Stored data:
/---
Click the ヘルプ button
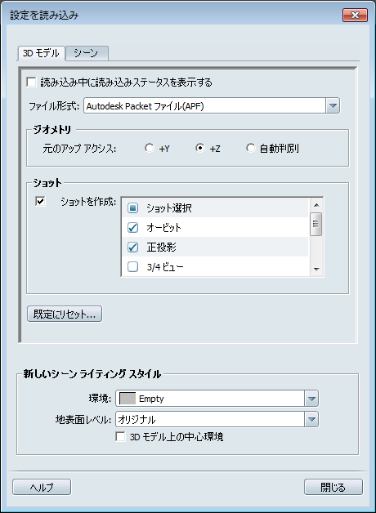The image size is (376, 513). (x=42, y=488)
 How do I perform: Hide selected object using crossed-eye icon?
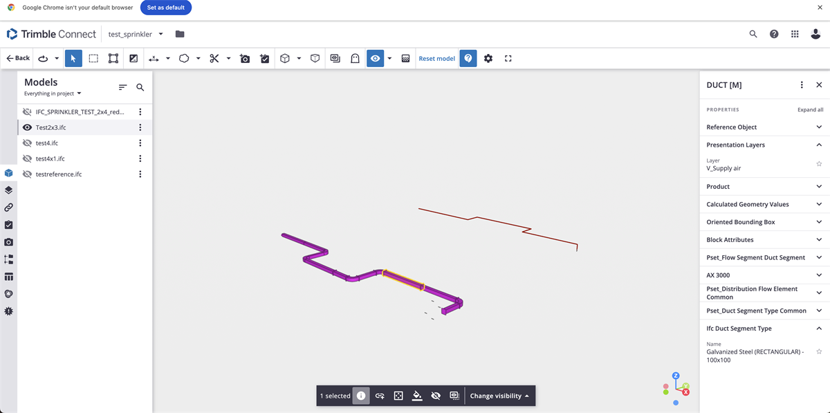(435, 395)
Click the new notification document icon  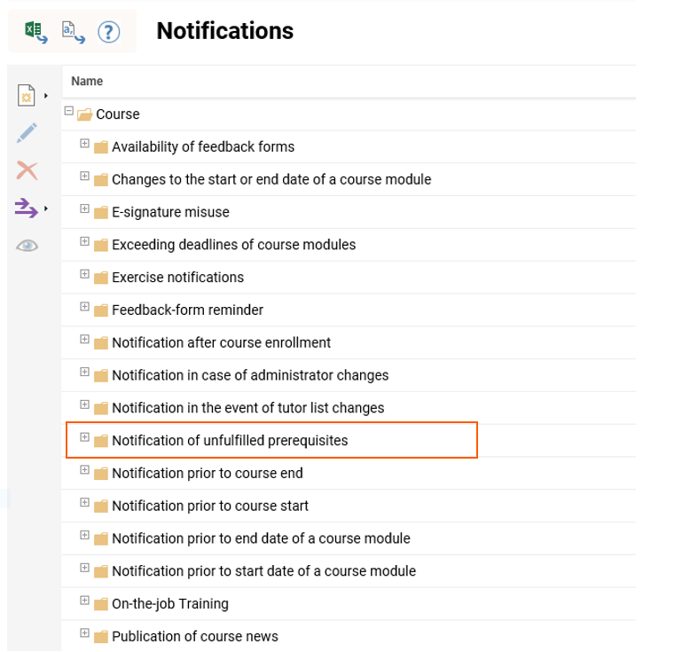[27, 95]
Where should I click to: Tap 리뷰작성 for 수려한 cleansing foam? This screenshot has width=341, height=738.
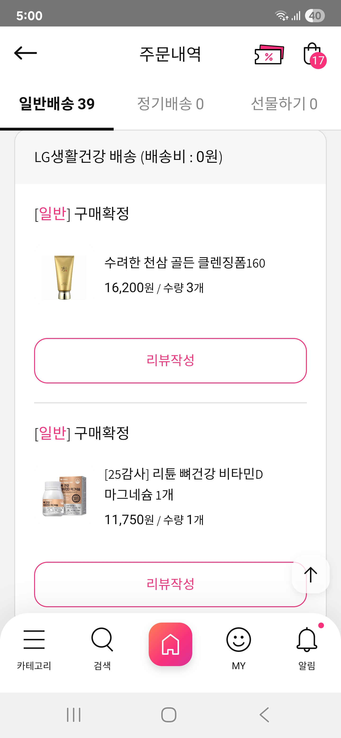(170, 360)
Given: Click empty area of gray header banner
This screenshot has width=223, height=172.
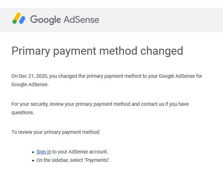Looking at the screenshot, I should tap(161, 20).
\---
Write out exactly the stretch of lines that begins with the line containing "Given: Click empty area of gray header banner" and ends with the last line of the records above, leaving out the pictures.

RESULT FOR THIS TASK
Given: Click empty area of gray header banner
This screenshot has width=223, height=172.
Looking at the screenshot, I should tap(161, 20).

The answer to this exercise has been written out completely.